二人目の名前
「それでは次の試合を始めようか。」
西園寺つばめが退場になったことで御堂だけが残された試合場。
そこに立つべき次の人物を指名するために宗一郎が二人目の名前を宣言する。
「次はきみの出番だ。藤沢瑠美君。」
「うわぁ。やっぱり私なんですね…。」
指名を受けた瞬間にあからさまに嫌そうな表情を見せた藤沢瑠美も控えめに抵抗を試みようとしていた。

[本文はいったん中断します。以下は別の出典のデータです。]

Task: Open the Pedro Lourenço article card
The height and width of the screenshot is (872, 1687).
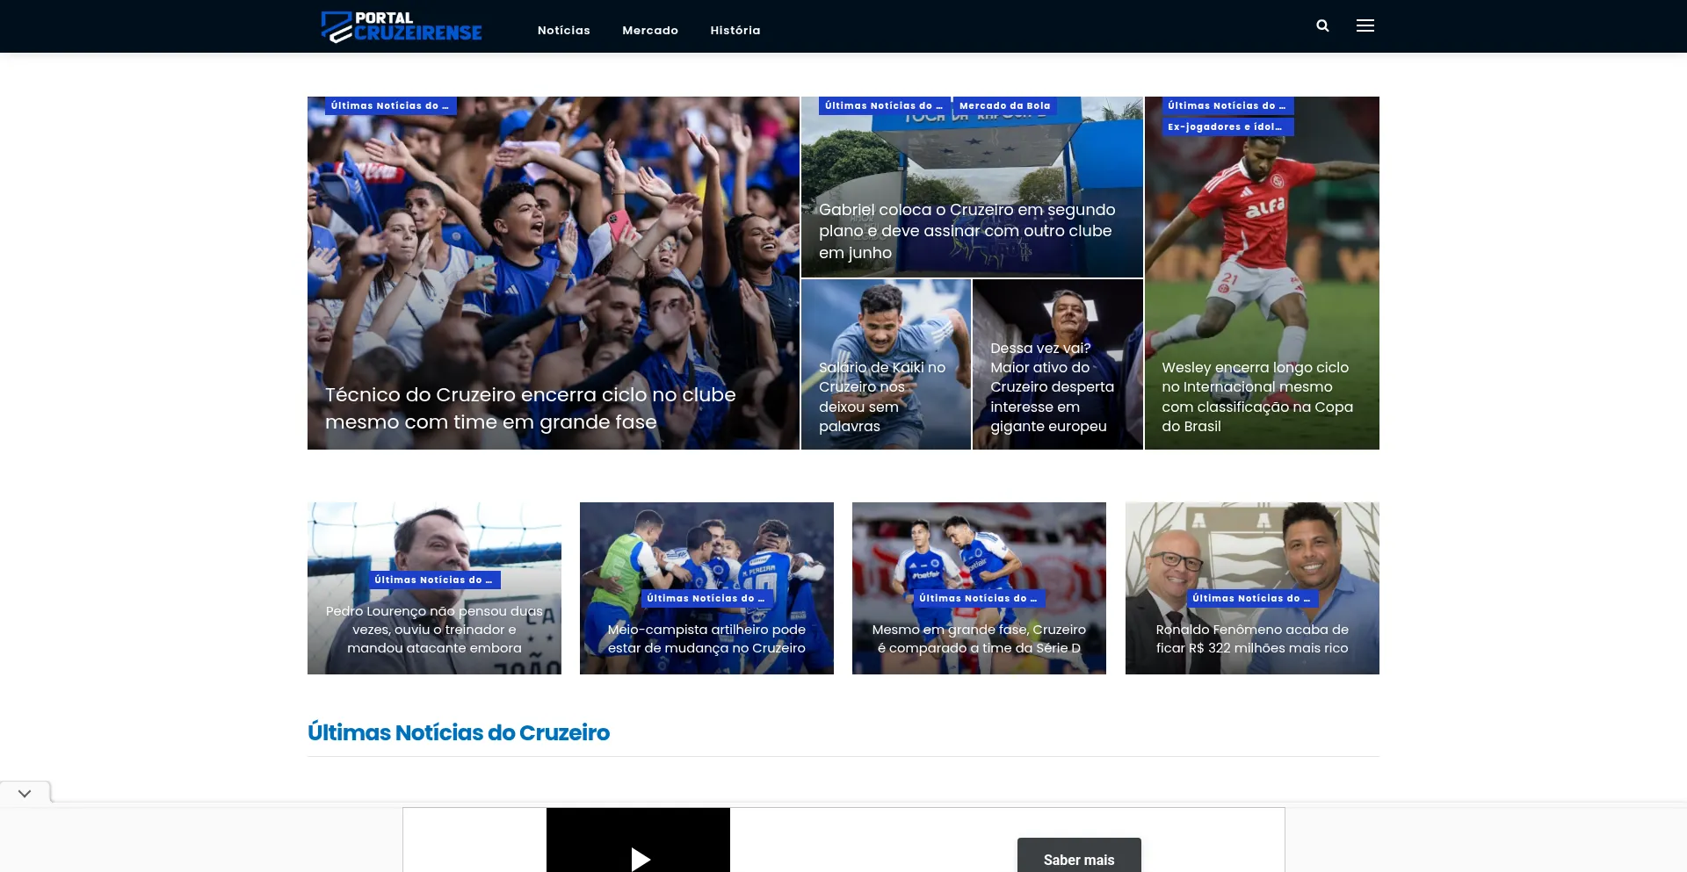Action: point(434,630)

「つばめが呼ばれた時点でそんな予感はしてましたけど、どうして私なんですか?私は戦闘は不得意ですし、御堂君が相手では手も足も出せないと思うんですけど…?」
「ふむ。戦闘は不得意…か。」
自分では何もできないと必死に訴えているが、
宗一郎は楽しそうに微笑んでから藤沢瑠美の抗議を却下した。
「残念だが、きみの『訴え』を聞き入れるつもりはない。」
「………。」
藤沢瑠美の意見を却下した宗一郎は、
西園寺つばめの時と同様にほぼ強制的に参加を命じていく。
「きみが参加することにはちゃんと意味がある。だからこそきみも『きみらしく』全力で戦えば良いのだ。」
「…まさか今さらそこを指摘されるとは思っていませんでした。」
藤沢瑠美の抵抗を却下して試合への参加を強制する宗一郎の考えが何なのか?
その答えと意味を理解したようだな。
宗一郎が自分に求めているものをはっきりと自覚した藤沢瑠美は、
ため息混じりに呟いてから試合場にいる御堂に視線を向けた。
「つばめが相性なら、私は虚偽ですね。」
「さすがは分析班の責任者だな。」
御堂には聞こえない程度の声で確認をとる藤沢瑠美の指摘を宗一郎は即座に認めていた。
「御堂君は確かに強い。だがそれだけで戦いに勝てるわけではない。戦闘能力の相性では西園寺君が優位であり、情報操作に関してはきみが遥かに優位にある。」
「その油断を自覚させるためには私が必要…ということですか。」
「そういうことになるな。」
「…分かりました。どこまで出来るかは分かりませんが、ご期待に添える努力はさせていただきます。」
「うむ、きみ達には期待している。」
複数の人物に対して期待を寄せる宗一郎。
その期待を受けるもう一人の人物は必要以上に話をせずに、
自分の出番が来るまでのわずかな時間の間に可能な限りの準備を始めていた。